Data center workloads have already increased 340% between 2015 and 20222, and data center energy demand is forecasted to increase by about 15x by 2030 to reach 8% of total projected electricity demand. The rapid growth of artificial intelligence, along with other modern technologies, such as streaming, gaming and self-driving cars, are some of the reasons behind this continued growth.

We have already seen the number of data centers grow globally. For example, Brazil’s data center inventory has grown by 127% from 2020 to 2022, meanwhile Sydney’s has jumped 30% year on year3. In Europe, it is estimated that by 2025, the number of data centers needs to increase nearly 2.5 times to more than 3,000 data centres (approximately 20,750 Mw). However, this assumption does not take into account future technological developments that will likely increase the efficiency of data centers and increase their power capacity4.

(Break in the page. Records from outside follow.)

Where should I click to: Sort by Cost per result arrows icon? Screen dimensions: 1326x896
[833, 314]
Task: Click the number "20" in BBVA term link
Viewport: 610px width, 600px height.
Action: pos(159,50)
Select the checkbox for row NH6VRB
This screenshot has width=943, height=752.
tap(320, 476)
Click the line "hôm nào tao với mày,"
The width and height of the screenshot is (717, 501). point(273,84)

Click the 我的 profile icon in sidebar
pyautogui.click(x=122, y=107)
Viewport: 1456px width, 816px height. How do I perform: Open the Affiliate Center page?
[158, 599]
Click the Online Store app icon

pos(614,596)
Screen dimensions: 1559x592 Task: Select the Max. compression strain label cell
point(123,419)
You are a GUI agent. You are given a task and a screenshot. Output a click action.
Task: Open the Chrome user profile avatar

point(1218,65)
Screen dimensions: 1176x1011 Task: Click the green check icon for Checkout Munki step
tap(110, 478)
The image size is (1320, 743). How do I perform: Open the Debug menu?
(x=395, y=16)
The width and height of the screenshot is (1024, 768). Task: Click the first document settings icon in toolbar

Datacenters, however are energy- intensive, consume valuable resources and contribute to greenhouse gas emissions. Sustainable digital transformation requires efforts to migrate to green digital infrastructure and reduce environmental footprints.

Estimated global data center electricity consumption in 2022 was 240-340 TWh, or around 1-1.3% of global final electricity demand, of which about 90 TWh are directly attributable to the three largest hyperscalers: Amazon, Microsoft, and Google. This excludes energy used for cryptocurrency mining, which was estimated to be around 110 TWh in 20225, accounting for 0.4% of annual global electricity demand. Data centers and data transmission networks are responsible for 1% of energy-related GHG emissions. Despite strong gains in efficiency, the rapid growth in workloads handled by large data centers has resulted in a substantial increase in energy use in this segment over the past several years, growing by 20-40% annually.

Overall data center energy use (excluding crypto) appears likely to continue growing moderately over the next few years, but longer-term trends are highly uncertain.

However, Apple, Google, Meta and Microsoft purchased or generated enough renewable electricity to match 100% of their operational electricity consumption in recent years (primarily in data centers). To reach carbon-free energy goals, data center owners are signing power purchase agreements (PPAs) with suppliers of renewable energy. Meanwhile, hyperscalers are starting to fund the building of renewable-energy plants in the face of soaring prices caused by supply shortages.6 In the United Kingdom, for example, Amazon has supported Scottish Power’s wind farm and is purchasing its entire 50-megawatt (MW) output.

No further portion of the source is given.